Element and text location data:
^^^^^^^^^^^^^^^^

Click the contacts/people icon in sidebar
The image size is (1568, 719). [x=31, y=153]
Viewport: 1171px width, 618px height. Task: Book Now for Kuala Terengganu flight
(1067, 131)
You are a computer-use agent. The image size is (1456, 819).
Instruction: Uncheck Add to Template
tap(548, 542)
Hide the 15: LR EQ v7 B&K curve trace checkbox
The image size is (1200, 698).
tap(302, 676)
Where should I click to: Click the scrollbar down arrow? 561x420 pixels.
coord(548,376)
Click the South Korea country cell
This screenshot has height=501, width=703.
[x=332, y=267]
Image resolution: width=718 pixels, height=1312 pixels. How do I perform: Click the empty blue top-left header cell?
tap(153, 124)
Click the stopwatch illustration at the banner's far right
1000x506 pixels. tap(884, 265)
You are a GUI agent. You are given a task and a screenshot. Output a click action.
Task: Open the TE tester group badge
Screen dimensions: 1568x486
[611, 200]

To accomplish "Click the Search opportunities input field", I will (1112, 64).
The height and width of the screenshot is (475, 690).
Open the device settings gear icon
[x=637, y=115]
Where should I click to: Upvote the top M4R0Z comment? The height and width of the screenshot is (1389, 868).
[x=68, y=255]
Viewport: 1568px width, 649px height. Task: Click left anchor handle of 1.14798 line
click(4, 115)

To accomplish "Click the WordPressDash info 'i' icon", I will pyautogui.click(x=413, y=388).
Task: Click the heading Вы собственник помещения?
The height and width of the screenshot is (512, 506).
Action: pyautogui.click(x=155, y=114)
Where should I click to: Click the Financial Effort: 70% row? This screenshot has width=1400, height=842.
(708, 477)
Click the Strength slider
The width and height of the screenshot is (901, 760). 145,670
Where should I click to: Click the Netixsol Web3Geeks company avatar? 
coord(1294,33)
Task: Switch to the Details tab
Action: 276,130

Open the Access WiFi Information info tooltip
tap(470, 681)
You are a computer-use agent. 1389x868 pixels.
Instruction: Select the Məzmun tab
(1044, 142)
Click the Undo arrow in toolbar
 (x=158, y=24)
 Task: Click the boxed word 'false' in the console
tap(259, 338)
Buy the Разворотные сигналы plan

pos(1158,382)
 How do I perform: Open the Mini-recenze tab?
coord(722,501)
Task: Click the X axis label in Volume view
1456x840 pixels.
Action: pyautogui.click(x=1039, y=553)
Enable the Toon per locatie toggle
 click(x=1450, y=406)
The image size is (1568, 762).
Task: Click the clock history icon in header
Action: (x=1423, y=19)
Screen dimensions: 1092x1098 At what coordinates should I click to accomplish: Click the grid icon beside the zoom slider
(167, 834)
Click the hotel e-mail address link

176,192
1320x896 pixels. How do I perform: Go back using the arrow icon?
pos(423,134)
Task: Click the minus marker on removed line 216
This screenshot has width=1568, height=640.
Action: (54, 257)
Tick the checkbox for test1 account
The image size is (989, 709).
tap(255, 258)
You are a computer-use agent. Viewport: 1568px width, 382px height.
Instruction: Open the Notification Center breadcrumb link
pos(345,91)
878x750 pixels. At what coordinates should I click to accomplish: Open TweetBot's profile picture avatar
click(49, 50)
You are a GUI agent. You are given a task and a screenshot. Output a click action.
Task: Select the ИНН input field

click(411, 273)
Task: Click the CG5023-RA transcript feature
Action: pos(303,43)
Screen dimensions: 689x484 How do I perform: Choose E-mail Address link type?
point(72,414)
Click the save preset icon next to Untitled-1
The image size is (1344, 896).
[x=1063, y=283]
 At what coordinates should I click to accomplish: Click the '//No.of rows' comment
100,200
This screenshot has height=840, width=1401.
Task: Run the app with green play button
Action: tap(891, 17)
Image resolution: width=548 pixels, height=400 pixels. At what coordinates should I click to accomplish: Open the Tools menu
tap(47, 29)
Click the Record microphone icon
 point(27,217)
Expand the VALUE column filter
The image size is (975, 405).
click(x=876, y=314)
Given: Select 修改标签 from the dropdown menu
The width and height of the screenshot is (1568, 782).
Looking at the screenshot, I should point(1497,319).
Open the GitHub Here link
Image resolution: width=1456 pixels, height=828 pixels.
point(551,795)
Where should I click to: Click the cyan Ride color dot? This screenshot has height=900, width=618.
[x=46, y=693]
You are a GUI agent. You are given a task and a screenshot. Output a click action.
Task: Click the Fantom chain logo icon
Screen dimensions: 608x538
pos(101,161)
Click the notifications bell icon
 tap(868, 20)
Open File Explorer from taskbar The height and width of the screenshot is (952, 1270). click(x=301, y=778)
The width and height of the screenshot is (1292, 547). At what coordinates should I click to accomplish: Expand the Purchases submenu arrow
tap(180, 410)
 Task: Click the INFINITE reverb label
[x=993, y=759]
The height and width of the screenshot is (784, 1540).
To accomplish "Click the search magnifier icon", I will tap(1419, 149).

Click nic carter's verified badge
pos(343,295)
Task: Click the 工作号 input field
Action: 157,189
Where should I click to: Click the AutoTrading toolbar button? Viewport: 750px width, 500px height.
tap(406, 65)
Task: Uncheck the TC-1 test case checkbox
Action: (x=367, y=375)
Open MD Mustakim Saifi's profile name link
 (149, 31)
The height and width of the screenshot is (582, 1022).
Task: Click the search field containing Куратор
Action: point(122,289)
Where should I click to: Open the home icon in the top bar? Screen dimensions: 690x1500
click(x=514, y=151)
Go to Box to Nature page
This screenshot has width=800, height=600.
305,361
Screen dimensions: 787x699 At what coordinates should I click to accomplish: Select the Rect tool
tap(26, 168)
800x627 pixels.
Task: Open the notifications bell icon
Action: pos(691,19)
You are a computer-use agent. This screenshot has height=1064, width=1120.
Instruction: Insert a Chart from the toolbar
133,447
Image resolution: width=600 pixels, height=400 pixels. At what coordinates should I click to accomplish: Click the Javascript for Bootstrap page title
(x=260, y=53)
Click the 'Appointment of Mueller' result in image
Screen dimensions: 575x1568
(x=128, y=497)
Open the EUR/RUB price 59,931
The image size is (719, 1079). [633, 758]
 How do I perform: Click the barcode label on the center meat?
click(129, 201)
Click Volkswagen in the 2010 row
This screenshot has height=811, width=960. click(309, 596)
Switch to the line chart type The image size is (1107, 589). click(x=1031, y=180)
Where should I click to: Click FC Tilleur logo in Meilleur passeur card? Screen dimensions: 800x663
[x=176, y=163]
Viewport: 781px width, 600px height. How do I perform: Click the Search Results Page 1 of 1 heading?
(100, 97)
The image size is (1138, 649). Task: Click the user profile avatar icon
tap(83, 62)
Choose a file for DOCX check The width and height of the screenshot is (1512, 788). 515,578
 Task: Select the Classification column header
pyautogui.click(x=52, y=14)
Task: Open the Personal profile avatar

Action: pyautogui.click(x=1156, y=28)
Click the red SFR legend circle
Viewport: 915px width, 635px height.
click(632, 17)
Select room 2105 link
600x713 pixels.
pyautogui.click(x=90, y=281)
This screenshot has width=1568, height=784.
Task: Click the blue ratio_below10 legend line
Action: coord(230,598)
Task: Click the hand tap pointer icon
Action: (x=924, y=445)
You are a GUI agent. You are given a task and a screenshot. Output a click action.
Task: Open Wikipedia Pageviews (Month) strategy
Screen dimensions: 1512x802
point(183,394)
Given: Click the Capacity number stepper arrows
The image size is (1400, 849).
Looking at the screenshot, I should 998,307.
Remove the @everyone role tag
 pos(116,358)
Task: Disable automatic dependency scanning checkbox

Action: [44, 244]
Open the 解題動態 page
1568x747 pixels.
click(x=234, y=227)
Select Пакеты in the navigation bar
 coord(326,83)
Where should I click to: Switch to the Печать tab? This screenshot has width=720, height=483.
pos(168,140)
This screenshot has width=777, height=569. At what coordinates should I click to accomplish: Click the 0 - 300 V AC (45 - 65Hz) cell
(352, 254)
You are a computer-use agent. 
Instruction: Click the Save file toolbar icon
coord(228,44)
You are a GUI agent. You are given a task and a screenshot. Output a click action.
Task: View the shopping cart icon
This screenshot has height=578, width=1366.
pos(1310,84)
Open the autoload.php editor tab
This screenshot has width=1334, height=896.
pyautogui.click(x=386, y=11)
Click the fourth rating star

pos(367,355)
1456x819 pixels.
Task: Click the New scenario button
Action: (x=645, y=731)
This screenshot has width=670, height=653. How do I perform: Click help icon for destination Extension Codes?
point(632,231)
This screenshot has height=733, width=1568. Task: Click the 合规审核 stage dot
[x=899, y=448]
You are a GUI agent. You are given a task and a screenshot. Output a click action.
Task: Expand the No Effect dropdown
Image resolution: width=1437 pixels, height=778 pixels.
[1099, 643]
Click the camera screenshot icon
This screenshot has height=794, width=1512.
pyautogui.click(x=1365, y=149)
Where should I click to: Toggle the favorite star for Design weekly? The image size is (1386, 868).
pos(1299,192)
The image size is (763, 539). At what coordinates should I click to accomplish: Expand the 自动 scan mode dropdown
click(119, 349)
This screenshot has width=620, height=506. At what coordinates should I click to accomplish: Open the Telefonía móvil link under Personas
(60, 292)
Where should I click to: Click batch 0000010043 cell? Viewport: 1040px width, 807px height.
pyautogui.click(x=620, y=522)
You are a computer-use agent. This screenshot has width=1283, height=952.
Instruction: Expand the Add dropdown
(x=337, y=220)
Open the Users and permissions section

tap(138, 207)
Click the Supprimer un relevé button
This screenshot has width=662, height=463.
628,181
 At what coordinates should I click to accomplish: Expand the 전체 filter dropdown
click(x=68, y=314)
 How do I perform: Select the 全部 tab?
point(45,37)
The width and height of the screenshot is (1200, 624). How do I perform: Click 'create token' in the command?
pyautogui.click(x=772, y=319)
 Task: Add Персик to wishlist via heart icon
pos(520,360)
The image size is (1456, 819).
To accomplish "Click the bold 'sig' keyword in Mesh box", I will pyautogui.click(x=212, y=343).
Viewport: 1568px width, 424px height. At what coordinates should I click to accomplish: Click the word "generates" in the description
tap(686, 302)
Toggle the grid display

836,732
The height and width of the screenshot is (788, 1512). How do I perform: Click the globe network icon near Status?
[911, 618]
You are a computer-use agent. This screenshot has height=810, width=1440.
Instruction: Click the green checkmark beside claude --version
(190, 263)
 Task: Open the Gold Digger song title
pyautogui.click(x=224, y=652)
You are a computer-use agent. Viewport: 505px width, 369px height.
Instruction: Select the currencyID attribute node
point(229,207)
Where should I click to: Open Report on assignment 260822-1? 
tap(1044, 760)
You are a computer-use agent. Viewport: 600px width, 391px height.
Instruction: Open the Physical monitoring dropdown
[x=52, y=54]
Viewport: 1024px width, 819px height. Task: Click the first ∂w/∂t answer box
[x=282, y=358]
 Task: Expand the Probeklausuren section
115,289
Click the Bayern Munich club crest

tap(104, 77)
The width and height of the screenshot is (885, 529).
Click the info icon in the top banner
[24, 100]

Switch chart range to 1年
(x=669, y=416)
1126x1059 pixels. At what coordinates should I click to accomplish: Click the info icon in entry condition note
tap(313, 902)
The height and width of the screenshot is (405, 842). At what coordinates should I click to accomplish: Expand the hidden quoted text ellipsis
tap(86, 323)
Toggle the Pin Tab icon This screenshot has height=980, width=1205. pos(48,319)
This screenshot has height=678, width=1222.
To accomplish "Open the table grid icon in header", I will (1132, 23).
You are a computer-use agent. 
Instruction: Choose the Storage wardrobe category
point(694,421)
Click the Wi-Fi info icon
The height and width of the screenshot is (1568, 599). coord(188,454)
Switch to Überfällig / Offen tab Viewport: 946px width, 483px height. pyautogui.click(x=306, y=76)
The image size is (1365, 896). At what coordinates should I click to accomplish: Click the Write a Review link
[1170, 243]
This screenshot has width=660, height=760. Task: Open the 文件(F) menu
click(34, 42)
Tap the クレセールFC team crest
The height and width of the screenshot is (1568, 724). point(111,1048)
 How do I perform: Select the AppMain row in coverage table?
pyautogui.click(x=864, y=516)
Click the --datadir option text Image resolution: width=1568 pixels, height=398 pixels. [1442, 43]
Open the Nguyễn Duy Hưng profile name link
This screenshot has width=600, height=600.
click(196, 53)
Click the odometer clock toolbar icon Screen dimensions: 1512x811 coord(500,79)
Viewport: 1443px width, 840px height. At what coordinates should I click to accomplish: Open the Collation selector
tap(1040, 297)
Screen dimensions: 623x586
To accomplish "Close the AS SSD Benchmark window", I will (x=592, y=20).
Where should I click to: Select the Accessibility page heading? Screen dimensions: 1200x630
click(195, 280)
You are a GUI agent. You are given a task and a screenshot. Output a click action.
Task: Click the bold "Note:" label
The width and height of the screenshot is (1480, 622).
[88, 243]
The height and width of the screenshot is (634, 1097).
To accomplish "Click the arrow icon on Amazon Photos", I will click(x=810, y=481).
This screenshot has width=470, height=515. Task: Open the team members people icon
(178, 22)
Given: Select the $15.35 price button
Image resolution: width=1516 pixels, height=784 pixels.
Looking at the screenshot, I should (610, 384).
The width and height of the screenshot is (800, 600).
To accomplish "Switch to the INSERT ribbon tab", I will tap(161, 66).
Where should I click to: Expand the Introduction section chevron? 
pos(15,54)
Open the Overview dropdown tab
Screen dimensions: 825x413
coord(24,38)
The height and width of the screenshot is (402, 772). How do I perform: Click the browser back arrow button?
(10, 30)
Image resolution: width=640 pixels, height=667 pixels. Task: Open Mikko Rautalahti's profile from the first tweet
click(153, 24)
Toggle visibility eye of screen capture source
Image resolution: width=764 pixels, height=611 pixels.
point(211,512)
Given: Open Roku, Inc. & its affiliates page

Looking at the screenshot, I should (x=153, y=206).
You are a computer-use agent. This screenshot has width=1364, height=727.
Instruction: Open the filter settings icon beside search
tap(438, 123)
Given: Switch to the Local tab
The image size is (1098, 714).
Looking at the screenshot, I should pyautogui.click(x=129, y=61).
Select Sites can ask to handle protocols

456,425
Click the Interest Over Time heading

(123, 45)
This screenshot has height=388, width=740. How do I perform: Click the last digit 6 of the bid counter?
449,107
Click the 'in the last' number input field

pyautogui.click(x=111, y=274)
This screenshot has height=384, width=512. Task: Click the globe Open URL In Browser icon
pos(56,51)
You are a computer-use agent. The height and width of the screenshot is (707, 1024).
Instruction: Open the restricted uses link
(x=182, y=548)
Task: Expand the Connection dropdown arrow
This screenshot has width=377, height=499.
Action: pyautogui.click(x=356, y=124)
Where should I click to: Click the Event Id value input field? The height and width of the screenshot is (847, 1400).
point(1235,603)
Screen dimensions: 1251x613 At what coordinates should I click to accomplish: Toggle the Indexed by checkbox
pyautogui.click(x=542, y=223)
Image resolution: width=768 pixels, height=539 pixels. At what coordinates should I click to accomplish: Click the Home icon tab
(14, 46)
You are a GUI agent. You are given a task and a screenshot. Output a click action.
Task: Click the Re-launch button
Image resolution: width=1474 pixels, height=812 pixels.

^^^^^^^^^^^^^^^^

### The exercise
Return the lines of the material above verbatim, starting at the line that contains "You are a computer-use agent. Viewport: 600px" and ending at the line that contains "(x=669, y=416)".

### Result of this exercise
You are a computer-use agent. Viewport: 600px width, 391px height.
Instruction: Open the Physical monitoring dropdown
[x=52, y=54]
Viewport: 1024px width, 819px height. Task: Click the first ∂w/∂t answer box
[x=282, y=358]
 Task: Expand the Probeklausuren section
115,289
Click the Bayern Munich club crest

tap(104, 77)
The width and height of the screenshot is (885, 529).
Click the info icon in the top banner
[24, 100]

Switch chart range to 1年
(x=669, y=416)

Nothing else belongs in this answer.